▶ WHAT NEEDS TO BE DONE: When you reach the line that contains "Where should I click to: Select", begin copying exactly, and continue through the last line of the data; no pictures belong in the copy.

▶ MATERIAL SUPPLIED:
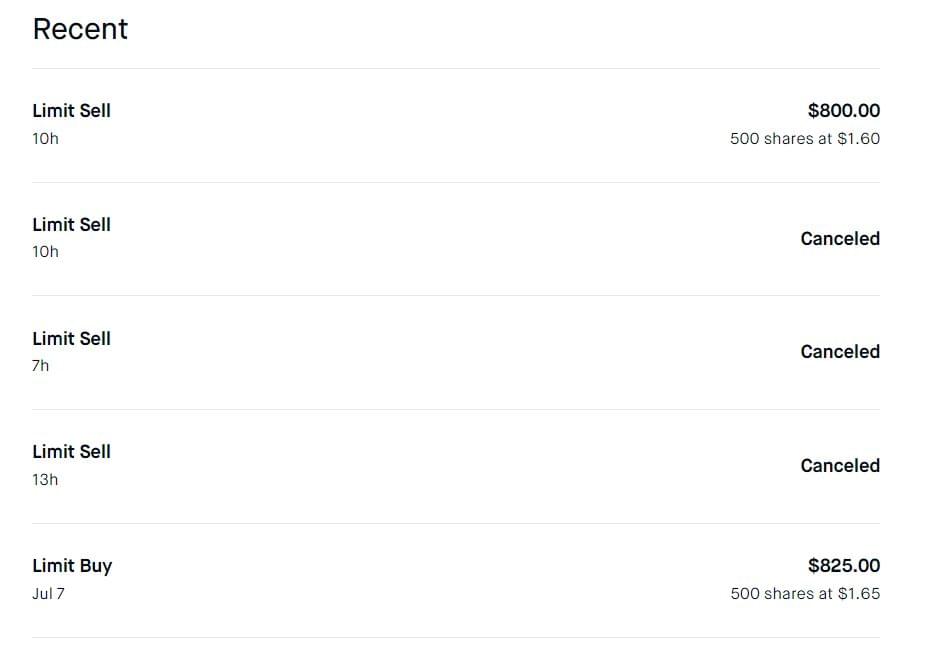Open the canceled Limit Sell from 10h ago
The width and height of the screenshot is (934, 670).
coord(72,225)
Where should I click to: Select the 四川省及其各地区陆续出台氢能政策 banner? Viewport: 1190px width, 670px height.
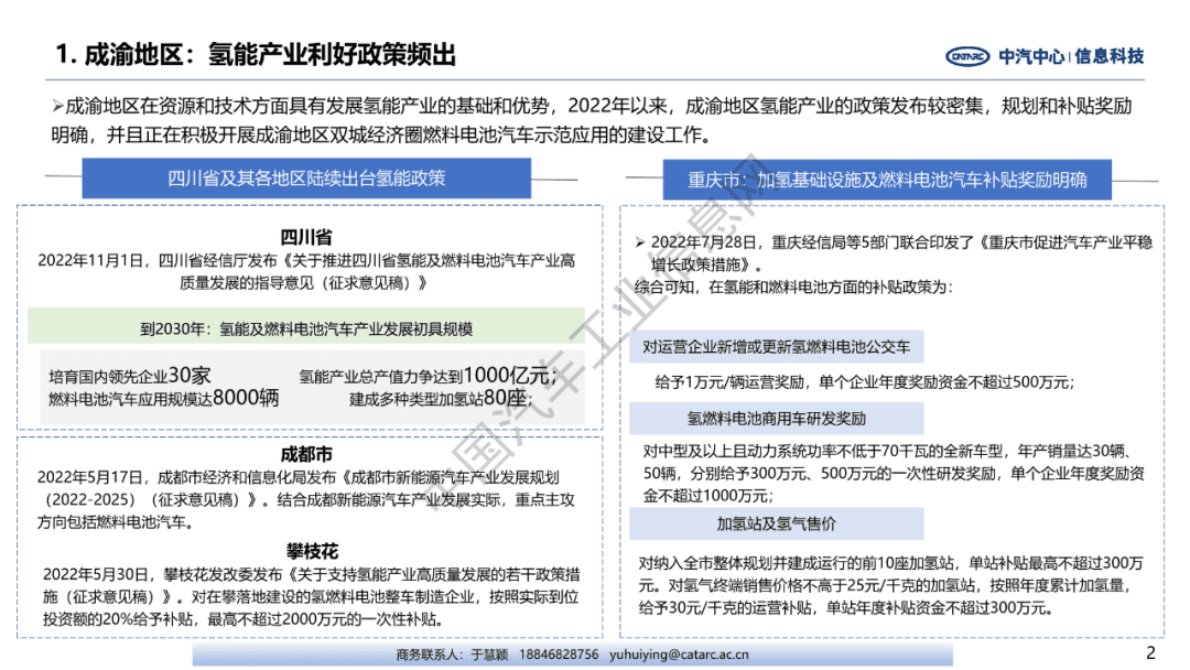pyautogui.click(x=307, y=180)
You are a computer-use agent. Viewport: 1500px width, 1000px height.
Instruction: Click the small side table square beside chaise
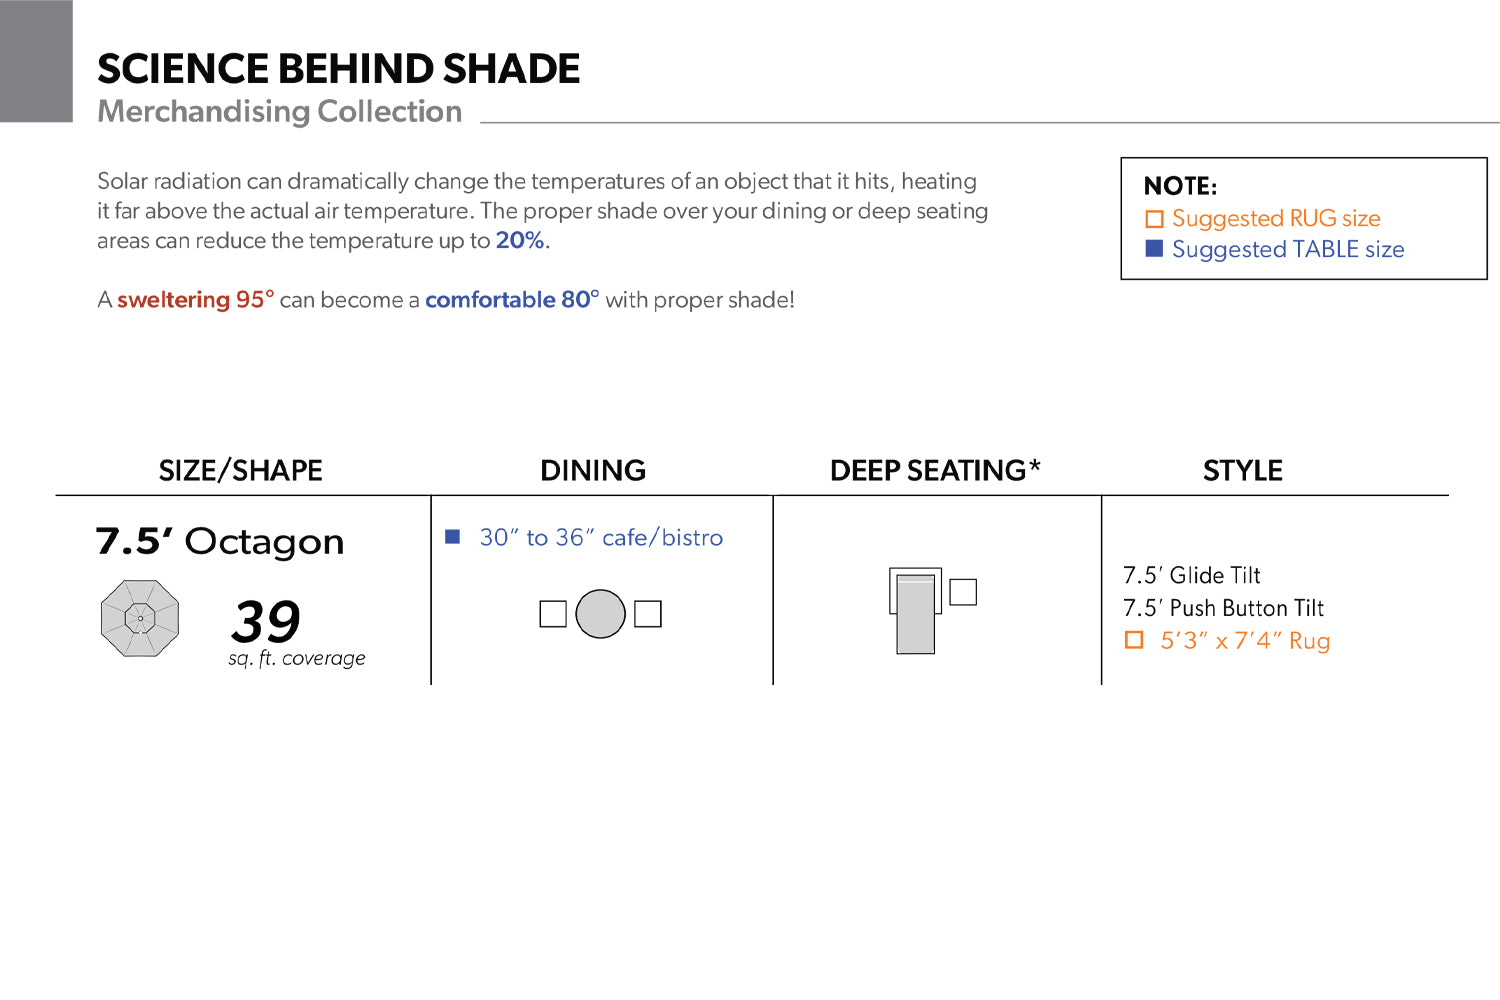tap(963, 592)
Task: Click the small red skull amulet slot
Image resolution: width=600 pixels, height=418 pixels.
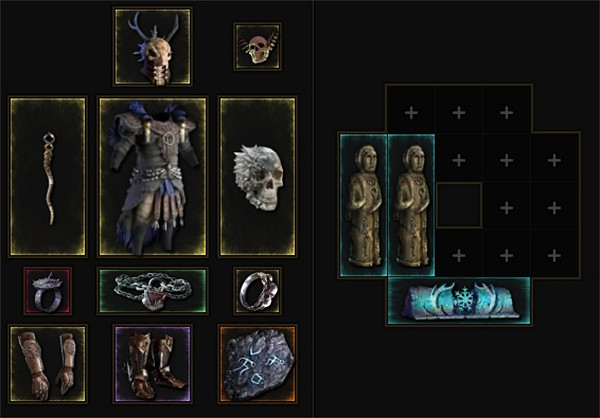Action: [x=258, y=46]
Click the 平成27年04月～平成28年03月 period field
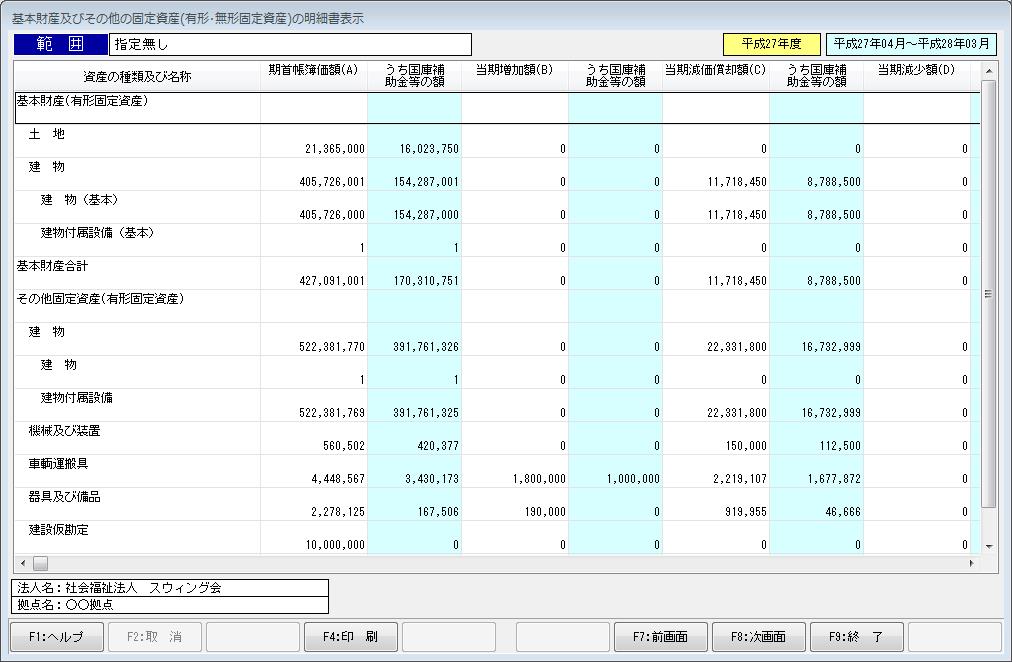The width and height of the screenshot is (1012, 662). 911,45
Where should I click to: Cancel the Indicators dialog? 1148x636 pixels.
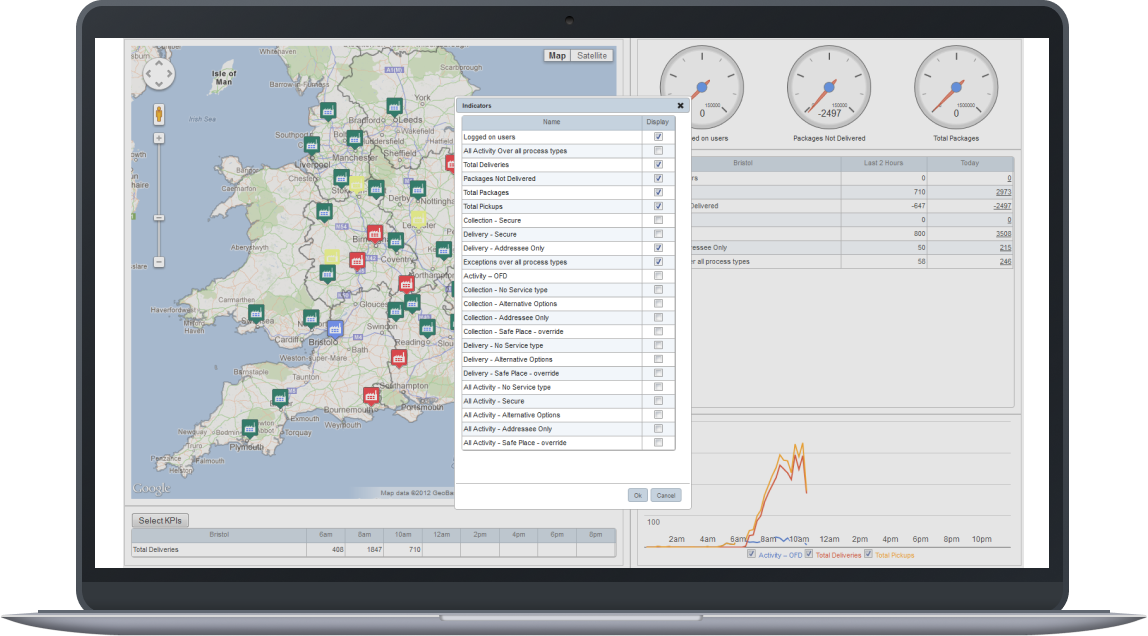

▶ EXERCISE ANSWER:
Where should I click to: Select the 四川省及其各地区陆续出台氢能政策 banner? Viewport: 1190px width, 670px height.
pyautogui.click(x=307, y=180)
You are a computer-use agent. Viewport: 1500px width, 1000px height.
Instruction: Click the small side table square beside chaise
tap(963, 592)
Task: Click the small red skull amulet slot
Image resolution: width=600 pixels, height=418 pixels.
Action: [x=258, y=46]
Click the 平成27年04月～平成28年03月 period field
The width and height of the screenshot is (1012, 662). 911,45
Where should I click to: Cancel the Indicators dialog? 1148x636 pixels.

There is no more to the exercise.